MONACO Le tunnel est sans aucun doute l'endroit le plus enivrant pour les pilotes et les spectateurs privilégiés que nous sommes. Les meilleures monoplaces y déboulent à fond de 6e à 294km/h, ce qui fait de ce long virage à droite que vous n'oseriez pas passer à 120 km/h avec votre voiture de tous les jours le plus rapide de tout le championnat du monde.

L'obscurité, même s'il est éclairé, et le bruit infernal des V 10 lancés à pleine charge résonnant dans nos tympans rendent ce lieu magique. La visibilité en sortie de courbe est nulle. Les pilotes y foncent donc les yeux fermés, les commissaires de pistes réputés de Monaco y jouant un rôle vital. La moindre erreur de trajectoire à cette vitesse folle se paie cash, comme lors du violent crash de la Jordan de Frentzen heurtant le rail à la sortie du tunnel à près de 300 km/h et glissant jusqu'à l'entrée du port, heureusement sans trop de mal (l'Allemand, victime de maux de tête, loupa tout de même un Grand Prix avant d'être mis à pied par son employeur).

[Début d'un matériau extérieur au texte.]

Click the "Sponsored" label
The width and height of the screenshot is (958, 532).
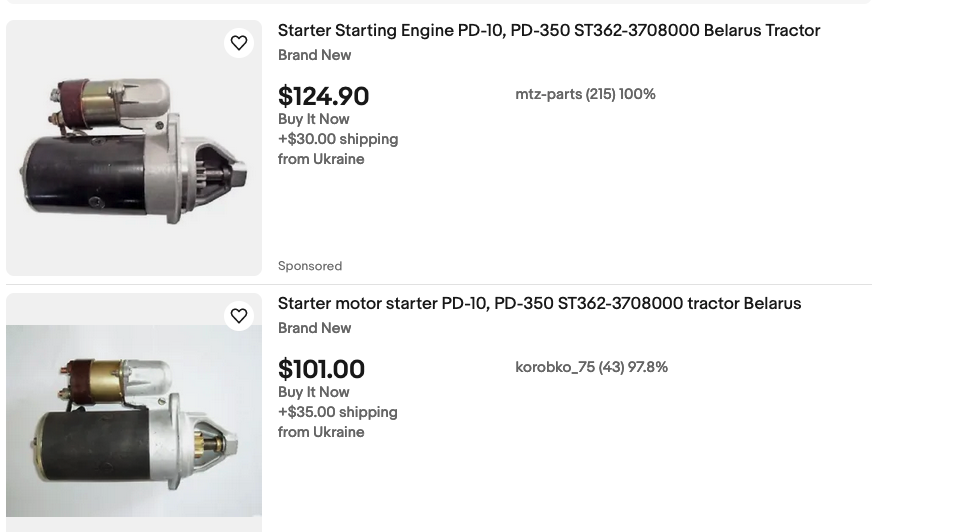coord(310,266)
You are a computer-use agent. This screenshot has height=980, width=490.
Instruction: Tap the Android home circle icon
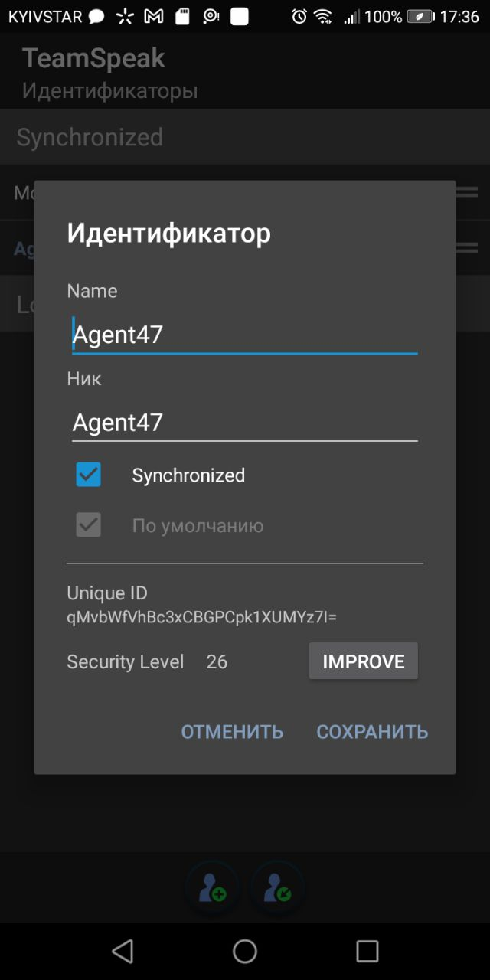pos(245,951)
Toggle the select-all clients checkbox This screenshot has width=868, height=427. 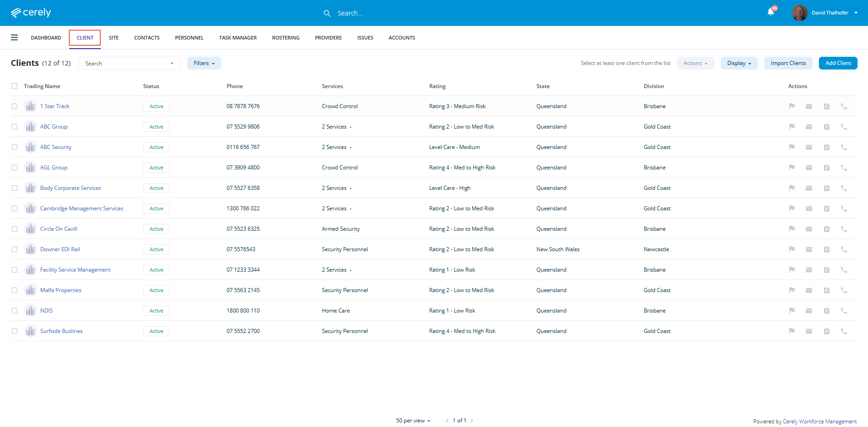[15, 86]
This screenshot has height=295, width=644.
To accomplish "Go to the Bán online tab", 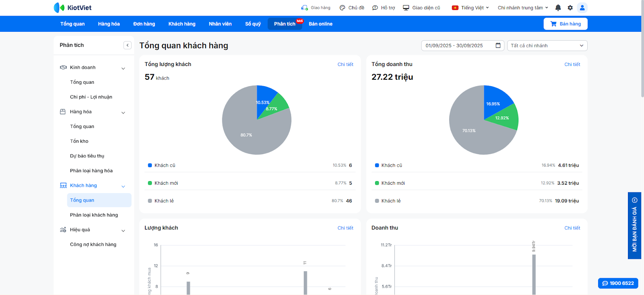I will 320,24.
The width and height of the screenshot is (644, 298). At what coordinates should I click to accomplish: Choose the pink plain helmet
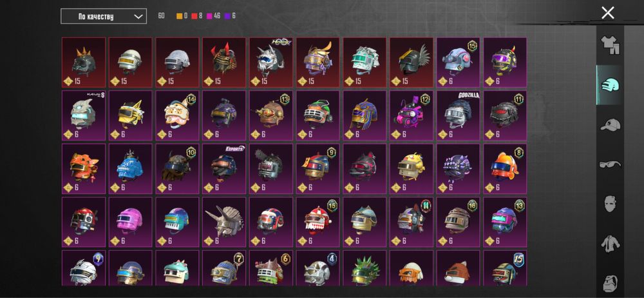tap(130, 222)
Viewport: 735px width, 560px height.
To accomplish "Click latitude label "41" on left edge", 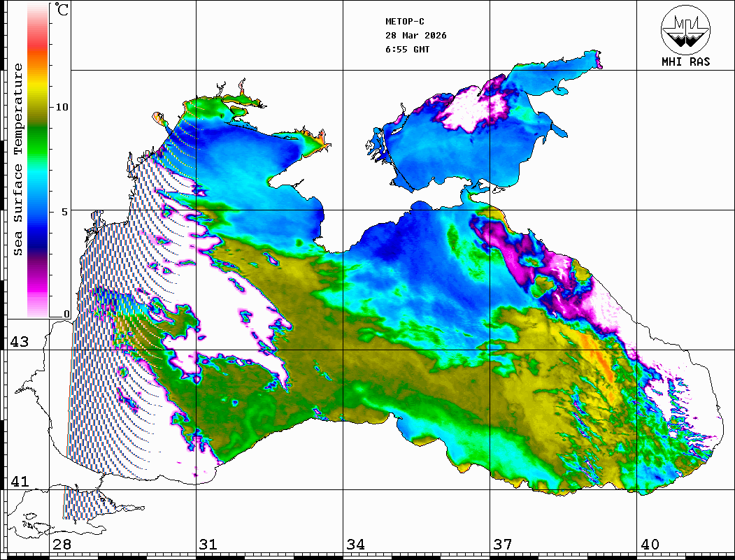I will tap(19, 481).
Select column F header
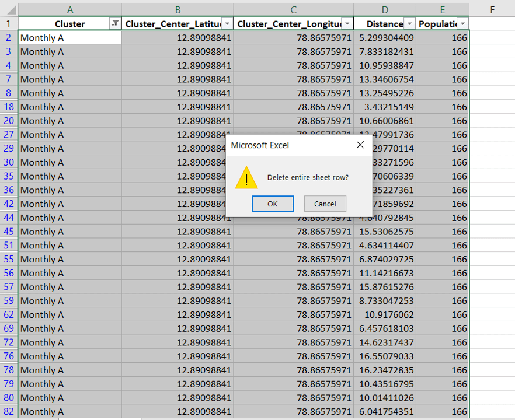 [x=490, y=10]
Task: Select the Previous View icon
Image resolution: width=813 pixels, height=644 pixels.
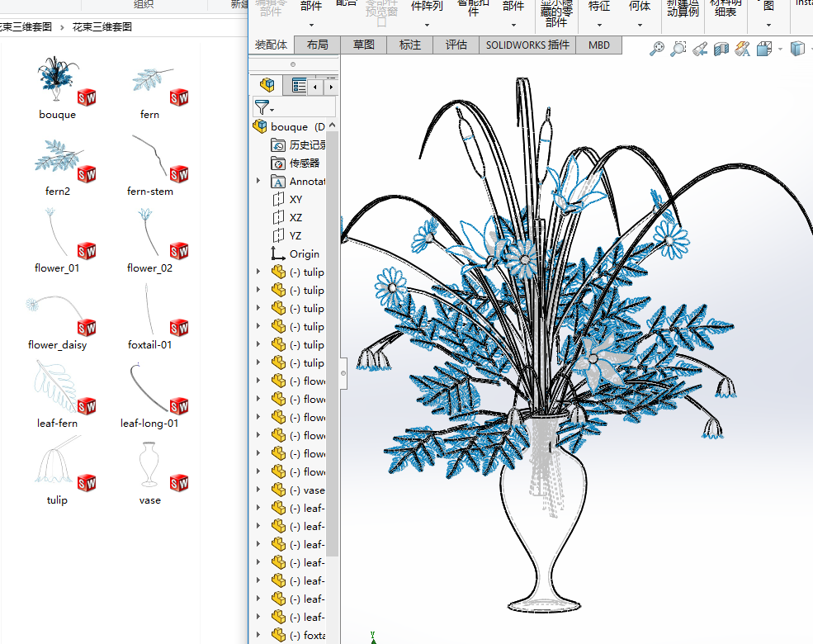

Le changement de luminosité (les visières empêchent les pilotes d'être trop éblouis, même si Raikkonen avouait mettre quelques tours pour s'y habituer), parfois d'adhérence en cas de pluie et la pente (une dénivellation insoupçonnable devant votre téléviseur) ajoutent à la difficulté d'un tout gros freinage pour une chicane négociée à à peine 80 km/h.

Pas de quoi perturber cependant le pilote d'essais Renault Allan McNish, résident monégasque que l'on vit uniquement à l'oeuvre lors des deux heures libres de jeudi matin. «Les barrières sont tellement hautes et nos monoplaces tellement basses que l'on a l'impression partout ici de piloter dans un tunnel. C'est vraiment comme dans un jeu vidéo.»

Sauf qu'en réalité, à la moindre erreur, on se retrouve généralement game over.